• **What needs to be done**:
Copy the mailing-list post on systematic sampling, everything from "Now the bad" down to "a different approach.", and swap "approach" for "method".

• **Text segment**:
-=-=-
Date: Fri, 25 Sep 1998 16:16:14 +0300
Reply-To: Gonzalo Kmaid <gkmaid@INTERNET.COM.UY>
Sender: "SPSSX(r) Discussion" <SPSSX-L@UGA.CC.UGA.EDU>
From: Gonzalo Kmaid <gkmaid@INTERNET.COM.UY>
Subject: systematic sampling (additional question)
Content-Type: text/plain; charset="us-ascii"
Hi All,
First, I would like to thank David Matheson at SPSS (and Michael Lacy) for
their suggestions about systematic sampling.
I am sure you get a bunch of thanks for your participation in the
list/newsgroup (you folks at SPSS as well as SPSS' users around the globe
that give their time and thinking to help others), but here you have
another one: thanks!!!!
Now the bad news :-)
I have an additional question. Of course that the suggested syntax works
like a charm, but I would like to use a different approach.
I would like to perform systematic sampling from a file but, instead of
using a fixed interval, I want to sample units proportionally to a
cumulative population figure.
For example, lets say that the data file looks something like this:
id track block pop cumpop
1 01 001 80 80
2 01 002 85 165
3 02 001 120 285
4 02 002 30 315
5 02 003 160 475
6 03 001 45 520
7 03 002 140 660
8 03 003 24 684
9 04 001 23 707
10 04 002 15 722
('track' and 'block' are geographic identifiers, 'pop' is population of
each block, 'cumpop' is population accumulated across blocks).
-=-=-
• **Dataset extract**:

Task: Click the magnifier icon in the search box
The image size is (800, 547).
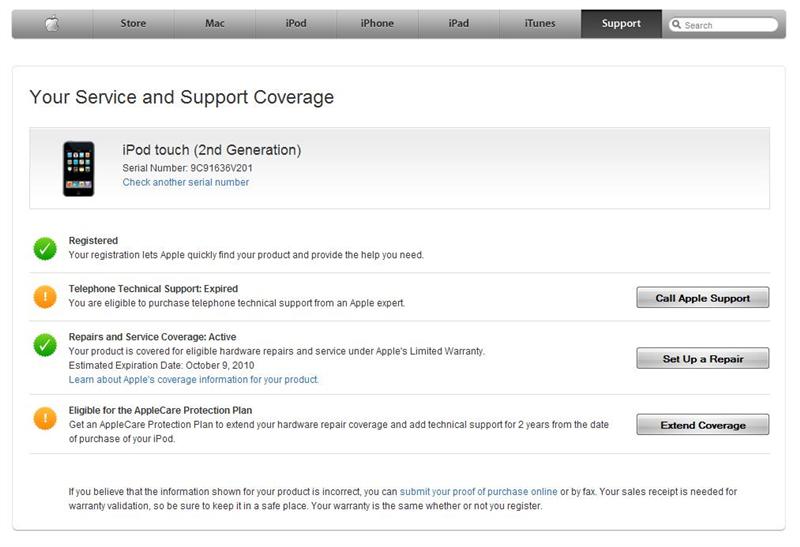Action: click(677, 24)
-=-=-
• **Result**:
Now the bad news :-)
I have an additional question. Of course that the suggested syntax works
like a charm, but I would like to use a different method.